The accidental difference in dosing regimens was also one of the potential issues highlighted by Sheila Bird, a biostatistics researcher at the Medical Research Council at the University of Cambridge.

“It’s a considerable complication because [the half-dose/full dose protocol] happened by mistake, not [by] design, ”she told POLITICO in an email Thursday.

It was this and other outstanding questions about the lawsuit that led Bird to refrain from commenting initially on Monday. In her email, she pointed out too little information about the dosing regimens; on the number of people randomized in each group; and how this “error” affected the analysis.

“The answers await the sight of the written paper,” she wrote.

Not all researchers were so critical. This system is not “ideal”, wrote Stephen Evans, professor of pharmacoepidemiology at the London School of Hygiene & Tropical Medicine. But he argued that the pandemic has added a new emergency.

“In general, this applies to all COVID vaccine trials,” he wrote. “This is not the ‘normal’ process of authorizing a new vaccine – but we are in the midst of a pandemic where no vaccine was available for this disease.”

For its part, AstraZeneca did not respond to questions Thursday on whether data from all participants in various clinical trials would be sent for peer review, or just the subgroups mentioned in the press release from Monday.
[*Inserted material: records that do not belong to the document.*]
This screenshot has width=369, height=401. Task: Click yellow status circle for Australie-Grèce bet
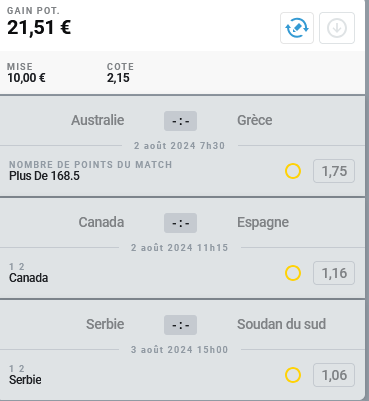click(x=293, y=171)
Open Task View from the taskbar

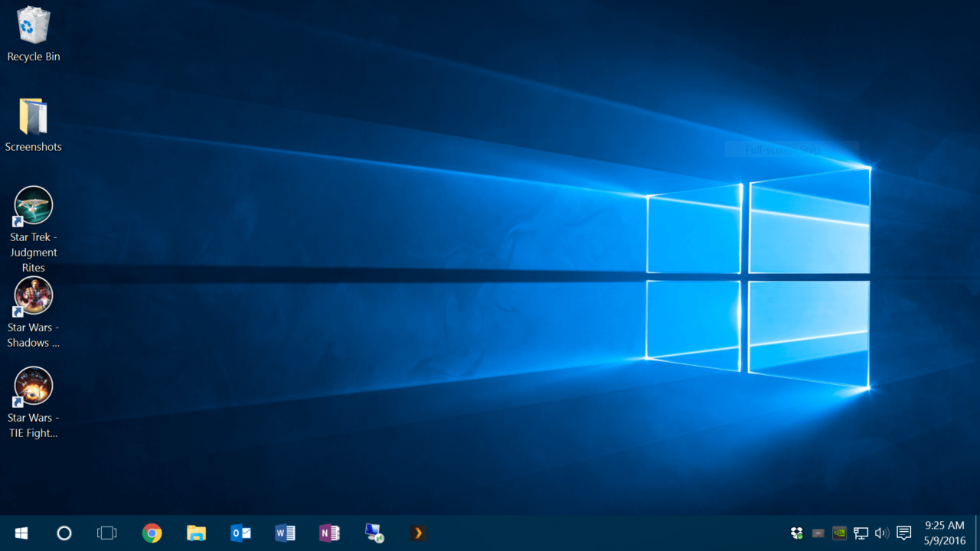coord(106,533)
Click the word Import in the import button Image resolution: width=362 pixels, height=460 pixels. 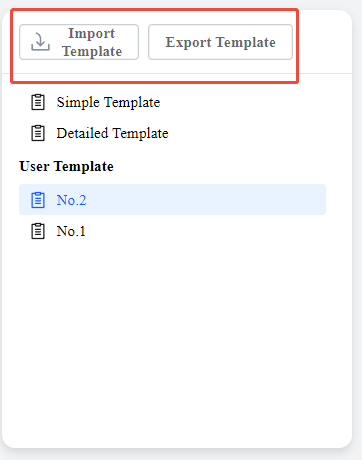point(92,33)
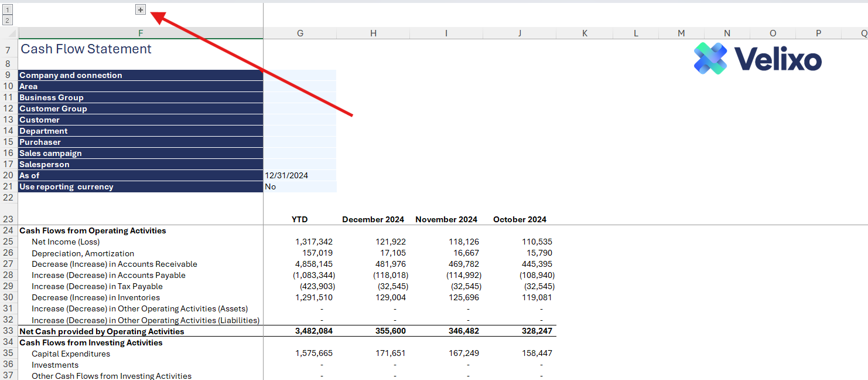Click outline level 2 button
The image size is (868, 380).
tap(7, 21)
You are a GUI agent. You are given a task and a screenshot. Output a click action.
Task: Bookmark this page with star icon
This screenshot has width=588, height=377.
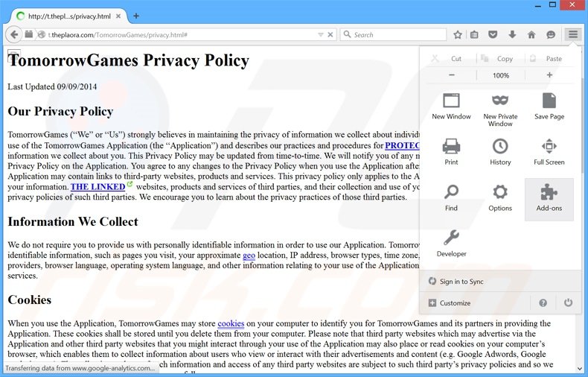[x=458, y=34]
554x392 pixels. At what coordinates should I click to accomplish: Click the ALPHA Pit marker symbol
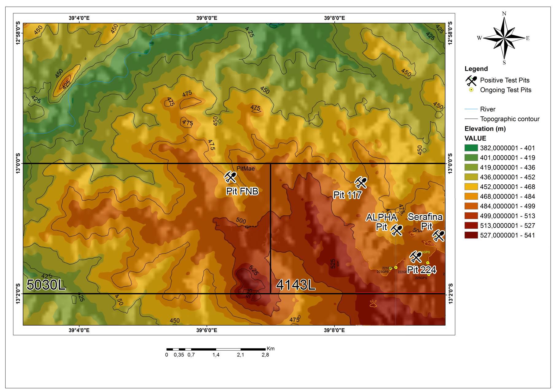pyautogui.click(x=396, y=230)
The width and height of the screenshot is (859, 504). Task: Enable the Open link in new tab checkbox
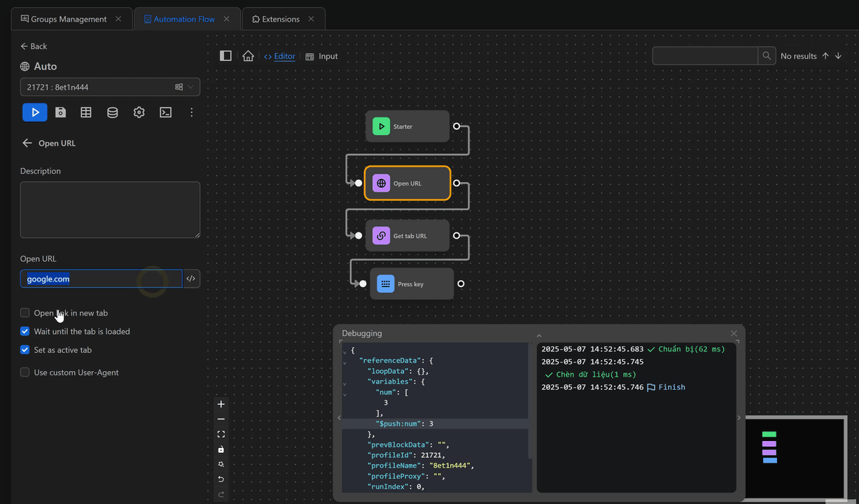(x=25, y=312)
He also declined to respond to claims that the company was selecting data to achieve the 70% efficiency rate, which were detailed in a lengthy Wired article this week.

Do it quickly at the expense of quality?

Among the issues cited by the Wired story was an inconsistent dosage throughout the testing. The control groups also did not receive the same blows, he noted.
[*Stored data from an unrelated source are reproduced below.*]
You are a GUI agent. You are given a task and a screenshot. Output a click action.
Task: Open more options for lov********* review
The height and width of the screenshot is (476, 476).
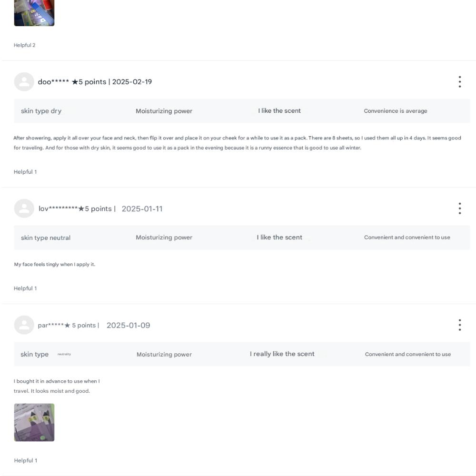460,208
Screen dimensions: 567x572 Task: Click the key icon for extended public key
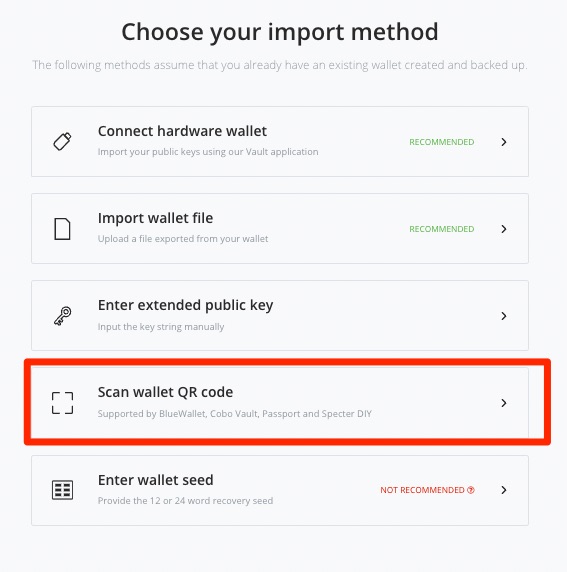[63, 316]
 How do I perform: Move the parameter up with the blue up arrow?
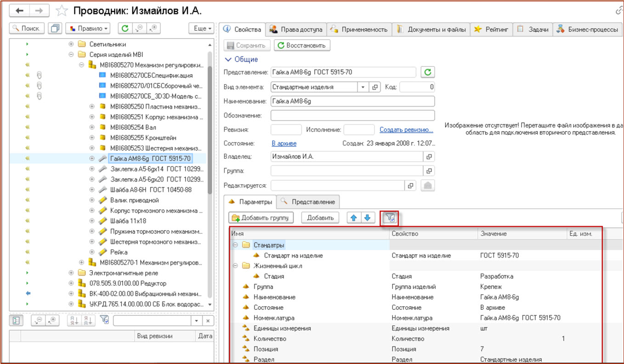pyautogui.click(x=353, y=218)
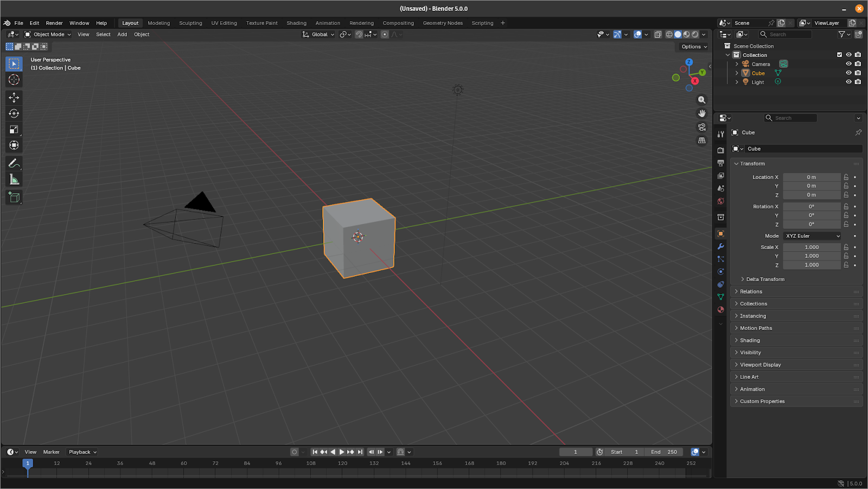
Task: Open the Modifiers wrench properties tab
Action: click(720, 246)
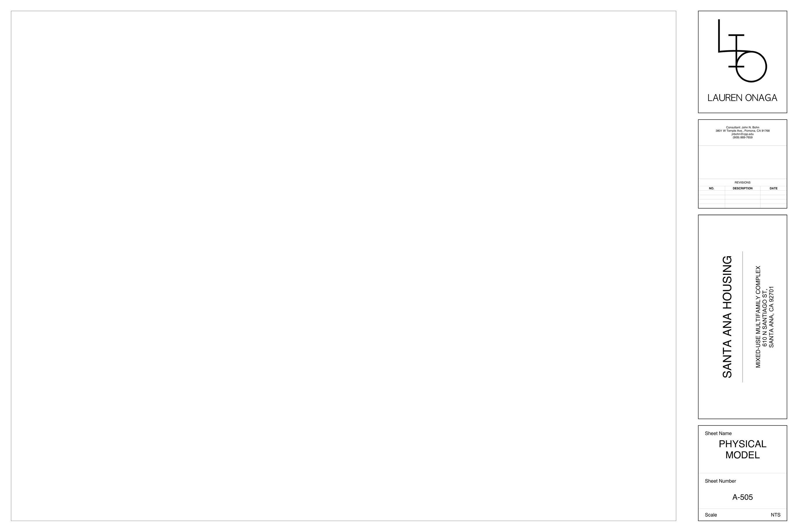
Task: Select the first empty revision description cell
Action: pyautogui.click(x=742, y=193)
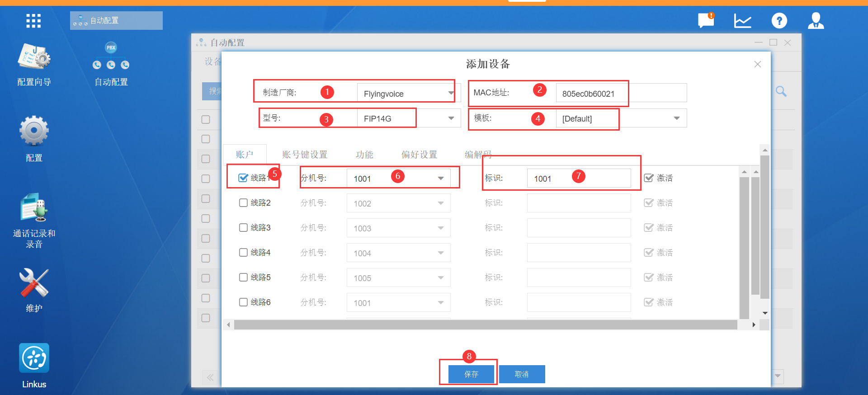This screenshot has height=395, width=868.
Task: Open the resource monitor chart icon
Action: point(742,21)
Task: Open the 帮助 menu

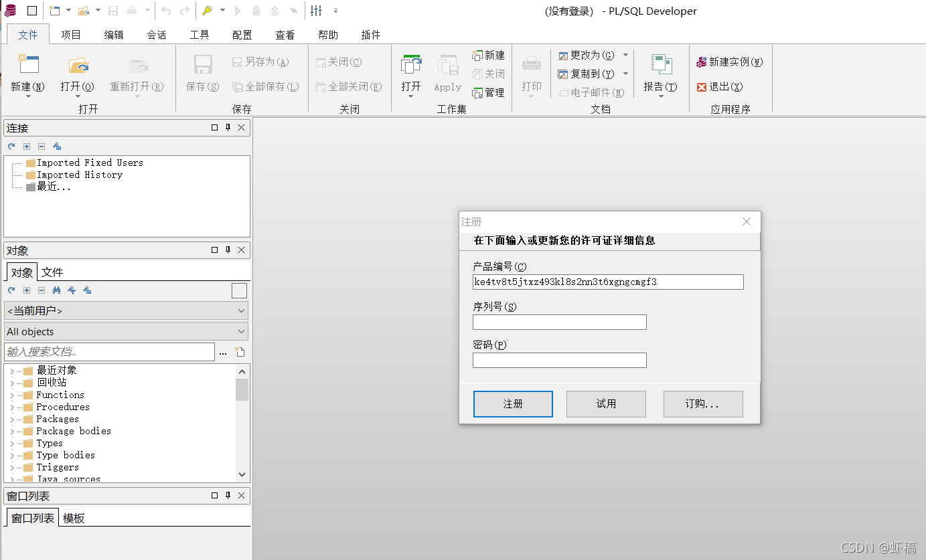Action: [327, 34]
These questions stem from the company’s statement that it did not report data from a large-scale Phase 3 trial, but did report on a few subgroups of different trials around the world. This could potentially leave out half of the trial participants in Brazil, noted the Wired article, written by Hilda Bastian, a health consumer advocate.

Perhaps most important is the fact that the data could have been ‘handpicked’ because AstraZeneca did not initially indicate which subgroups they would report for their trial meta-analysis and when, writes Bastian.
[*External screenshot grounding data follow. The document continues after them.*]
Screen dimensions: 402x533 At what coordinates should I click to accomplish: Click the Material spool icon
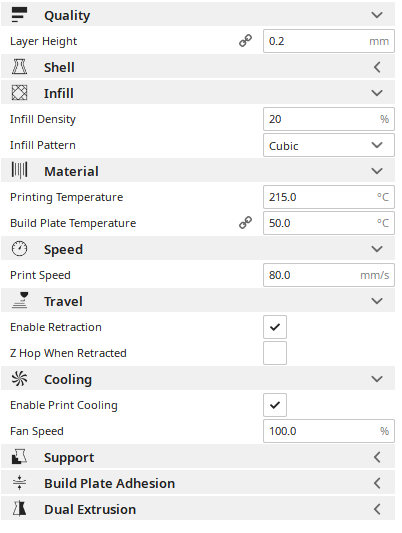click(x=19, y=171)
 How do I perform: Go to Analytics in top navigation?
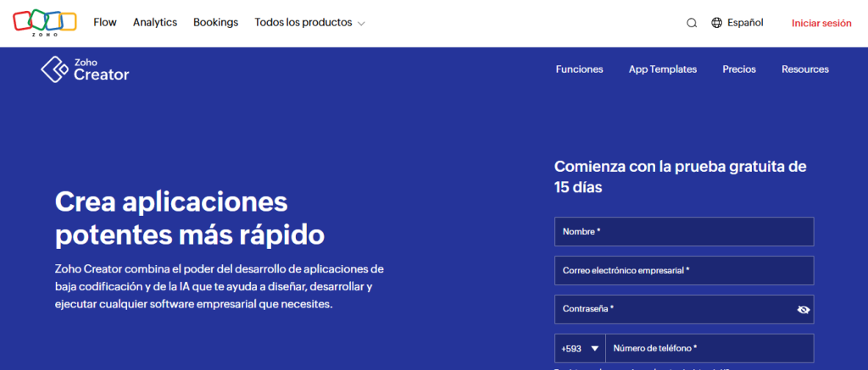tap(155, 23)
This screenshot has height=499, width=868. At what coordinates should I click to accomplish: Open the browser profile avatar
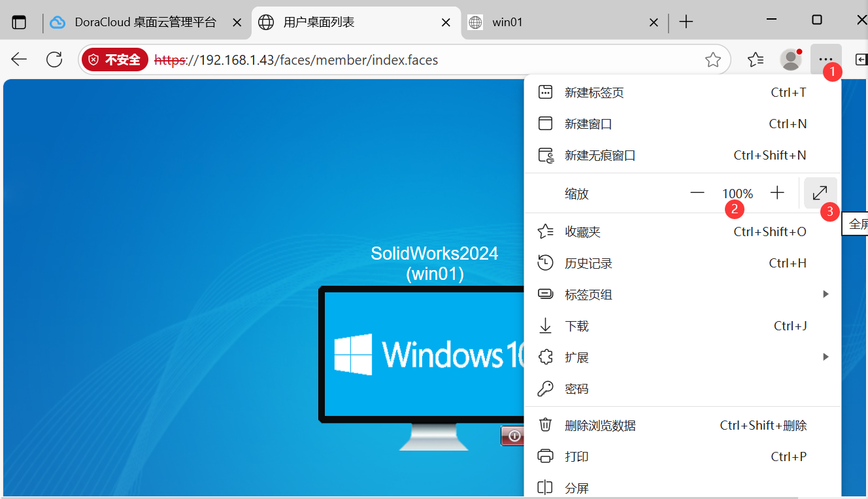790,59
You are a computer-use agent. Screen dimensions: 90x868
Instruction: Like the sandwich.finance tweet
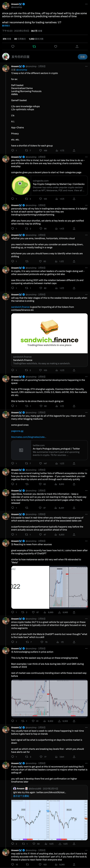tap(41, 370)
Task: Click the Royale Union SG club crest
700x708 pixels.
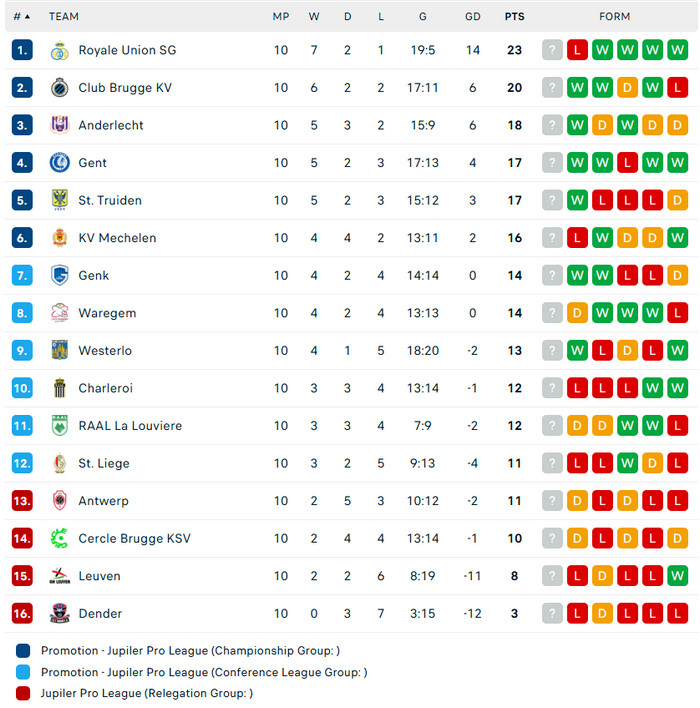Action: [x=59, y=50]
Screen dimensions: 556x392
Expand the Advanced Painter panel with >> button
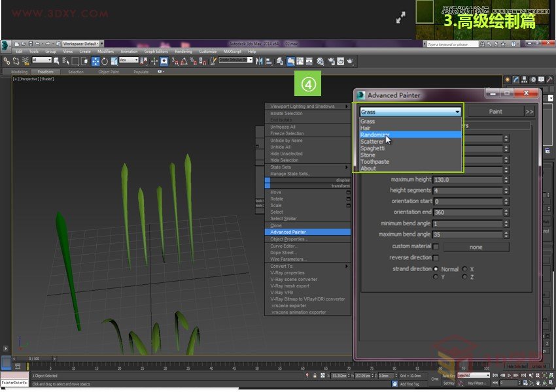[x=530, y=111]
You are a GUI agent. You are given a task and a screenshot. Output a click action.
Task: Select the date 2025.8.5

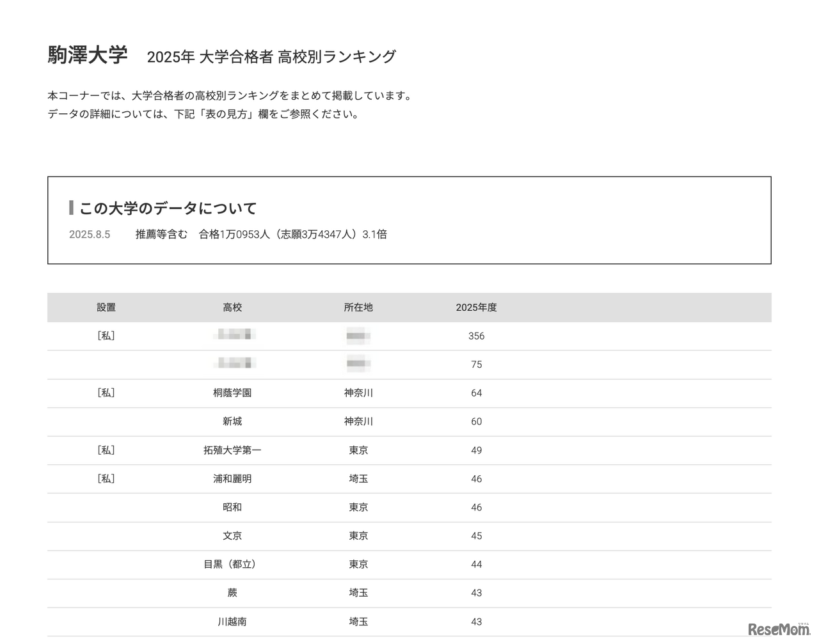(x=90, y=234)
The 70 percent effectiveness reports are “unknowable,” she wrote. “We only have numbers on these two patterns, unlike everyone else in the trials – and how they arrived at those percentages is not explained.”

“There are some problems with dosing error,” Joy Leahy, Statistical Ambassador for the Royal Statistical Society, wrote in a statement. Statistically, the more regiments are tested, the more likely it is to produce “particularly high efficiency, just because of chance and random variation.”

Hunter is among those who see “arguments for” subgroup analyzes. But he also questioned whether the AstraZeneca / Oxford trial was “sufficiently fueled for subgroup analysis” since it does not appear to be part of the trial design plan.

But many experts called for patience, noting that more data will come.

Gillies O’Bryan-Tear, director of policy and communications at the Faculty of Pharmaceutical Medicine, said the study still enrolled up to 60,000 people in trials around the world. “Given the efficiency we have seen so far [in both full and partial dose groups] … It is almost certain that robust efficacy… will be demonstrated in both groups, well above the benchmark 50 [percent] which was posed as an obstacle, ”he said.

Even those affected know that these issues will soon be in the hands of regulators, Bastian noted. But she added: “If anything less than this standard is accepted for this vaccine, it will be easy to stoke the already widespread fears about corner cuts. A loss of confidence would affect more than just this vaccine alone. “

This story has been updated.

This article is part of POLITICOPremium Police Service: Pro HealthCare. Whether it’s drug prices, EMAs, vaccines, pharmaceuticals and more, our expert journalists keep you up to date on the topics driving the healthcare policy agenda. E-mail [email protected] for a free trial.